Dataset entries

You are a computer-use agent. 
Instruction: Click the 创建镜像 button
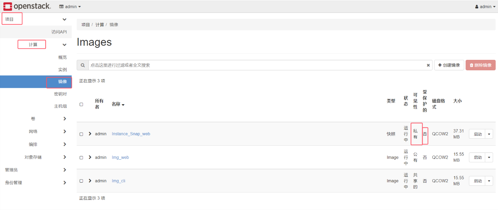449,65
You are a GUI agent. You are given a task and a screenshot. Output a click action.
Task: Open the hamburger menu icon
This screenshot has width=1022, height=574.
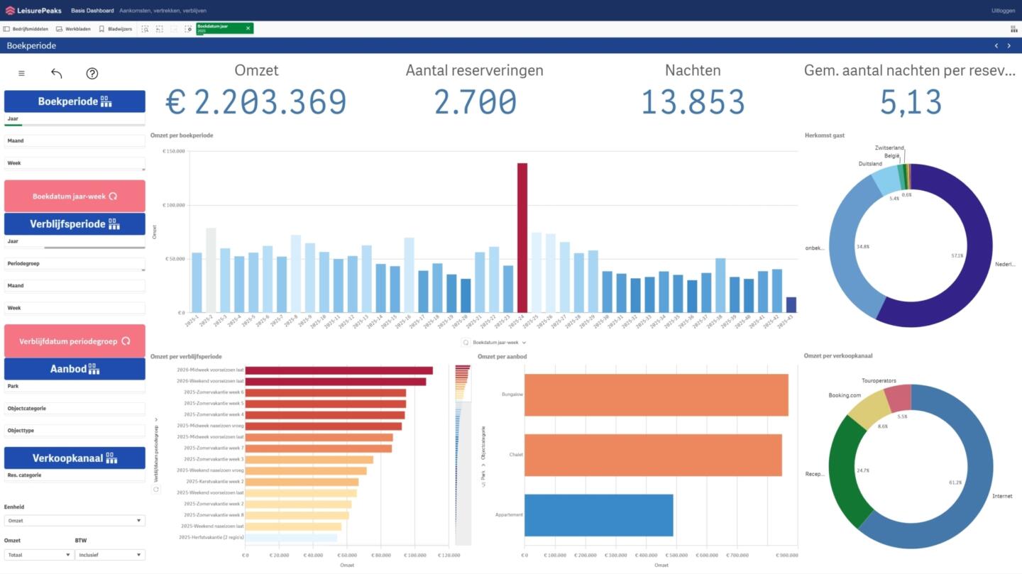coord(21,73)
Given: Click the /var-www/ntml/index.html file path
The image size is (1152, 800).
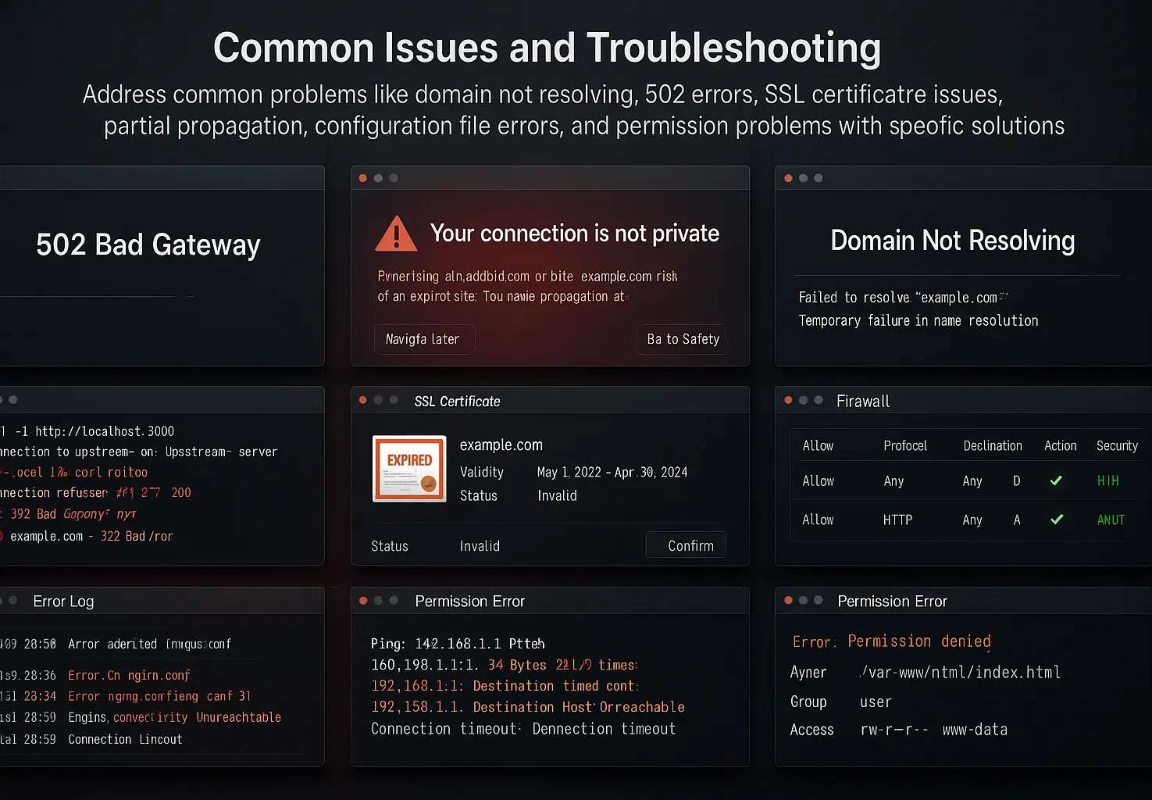Looking at the screenshot, I should pyautogui.click(x=961, y=671).
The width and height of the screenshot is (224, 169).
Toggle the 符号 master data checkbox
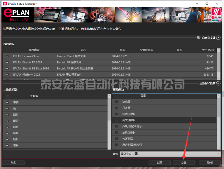(8, 133)
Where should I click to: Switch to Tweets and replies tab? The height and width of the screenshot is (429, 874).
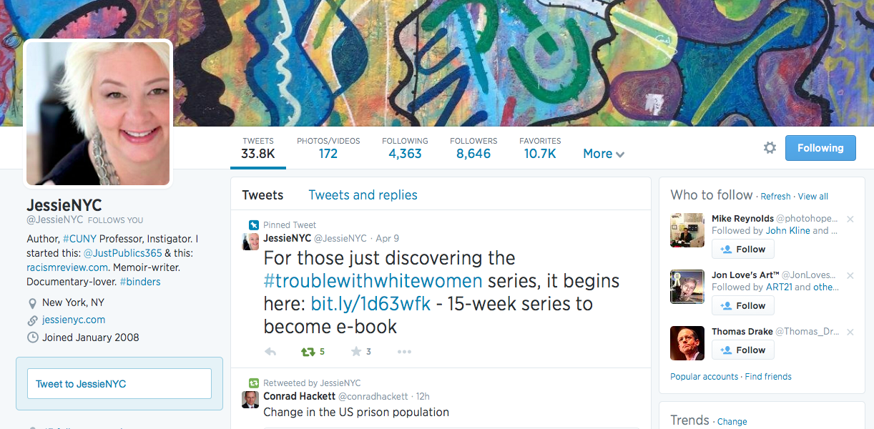coord(363,195)
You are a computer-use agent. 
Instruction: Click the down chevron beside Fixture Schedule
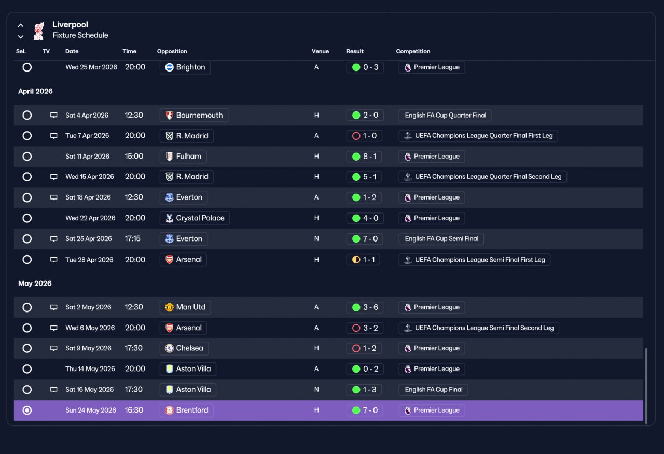21,37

### What you are asked to do
Retype, word for word, the line containing "Toggle the 符号 master data checkbox" and each line after it through the end of the data, leaving any picture out.

### Problem solution
Toggle the 符号 master data checkbox
(8, 133)
Where should I click to: Switch to Tweets and replies tab? The height and width of the screenshot is (429, 874).
coord(363,195)
You are a computer-use agent. 
Instruction: Click the down chevron beside Fixture Schedule
21,37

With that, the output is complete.